Sunday, April 24, 2011

al 23 de Abril


 Con.  What the good-year, my lord! why are you thus out of measure sad? 
  D. John.  There is no measure in the occasion that breeds; therefore the sadness is without limit.   4
  Con.  You should hear reason. 
  D. John.  And when I have heard it, what blessing brings it? 
  Con.  If not a present remedy, at least a patient sufferance. 
  D. John.  I wonder that thou, being,—as thou say’st thou art,—born under Saturn, goest about to apply a moral medicine to a mortifying mischief. I cannot hide what I am: I must be sad when I have cause, and smile at no man’s jests; eat when I have stomach, and wait for no man’s leisure; sleep when I am drowsy, and tend on no man’s business; laugh when I am merry, and claw no man in his humour.   8
  Con.  Yea; but you must not make the full show of this till you may do it without controlment. You have of late stood out against your brother, and he hath ta’en you newly into his grace; where it is impossible you should take true root but by the fair weather that you make yourself: it is needful that you frame the season for your own harvest. 

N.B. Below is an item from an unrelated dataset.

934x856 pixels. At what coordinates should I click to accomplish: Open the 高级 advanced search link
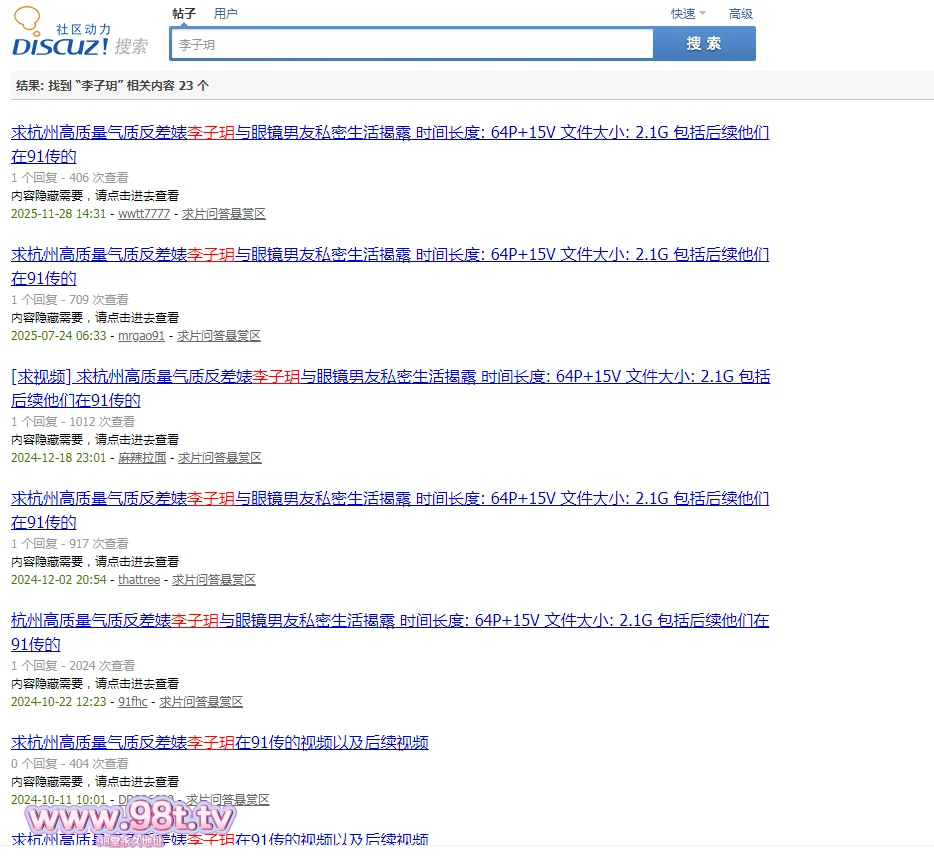pyautogui.click(x=740, y=14)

  D. John.  I had rather be a canker in a hedge than a rose in his grace; and it better fits my blood to be disdained of all than to fashion a carriage to rob love from any: in this, though I cannot be said to be a flattering honest man, it must not be denied but I am a plain-dealing villain. I am trusted with a muzzle and enfranchised with a clog; therefore I have decreed not to sing in my cage. If I had my mouth, I would bite; if I had my liberty, I would do my liking: in the meantime, let me be that I am, and seek not to alter me.